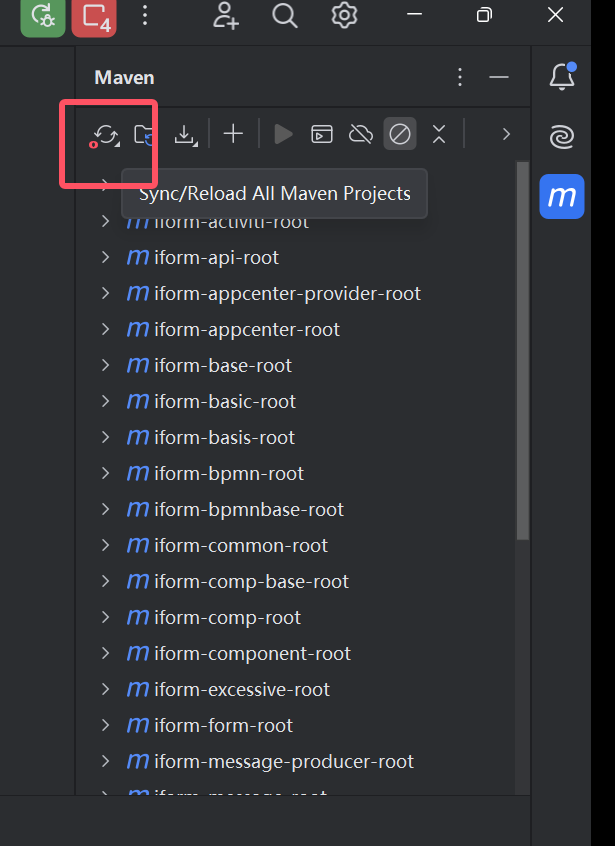Click Generate Sources and Update Folders icon

point(145,134)
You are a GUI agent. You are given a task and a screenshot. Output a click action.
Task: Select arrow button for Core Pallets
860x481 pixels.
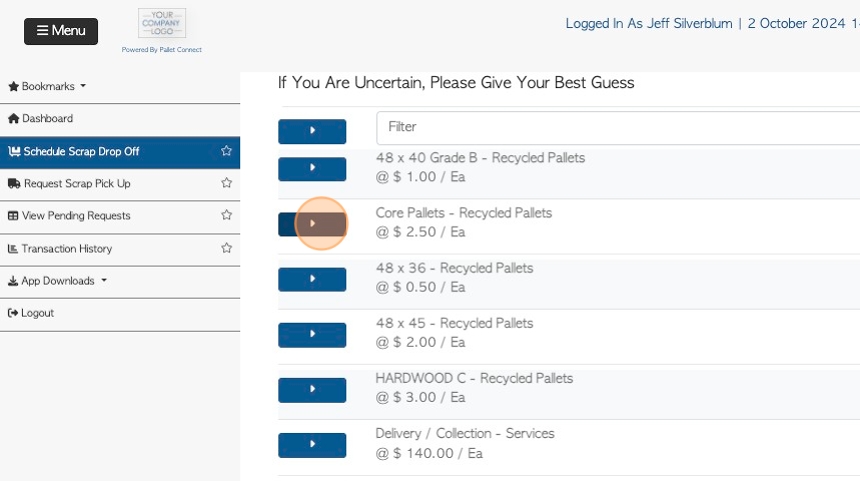[x=312, y=224]
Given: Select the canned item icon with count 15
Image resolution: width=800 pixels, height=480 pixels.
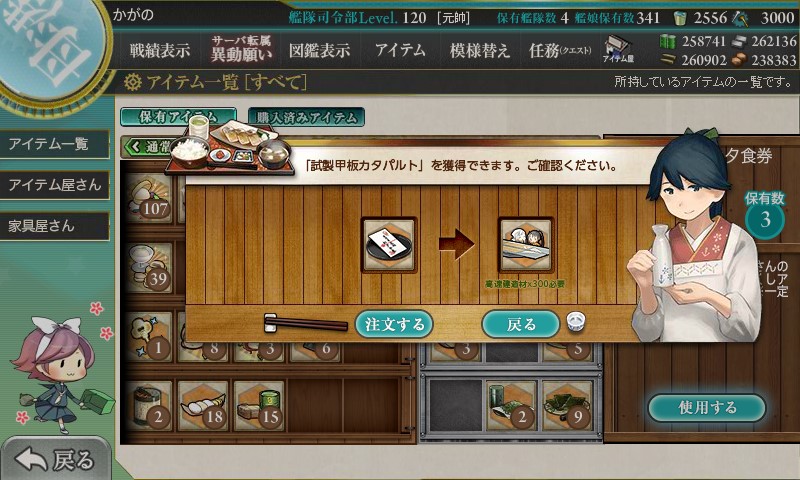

### Work to complete
All that is needed is the span from the line with "You are a GUI" through the last line of the material above, reproduced exactly and free of pictures.

### Exercise answer
You are a GUI agent. You are given a task and a screenshot. Output a click action.
Task: Select arrow button for Core Pallets
860x481 pixels.
[x=312, y=224]
Given: Select the canned item icon with count 15
Image resolution: width=800 pixels, height=480 pixels.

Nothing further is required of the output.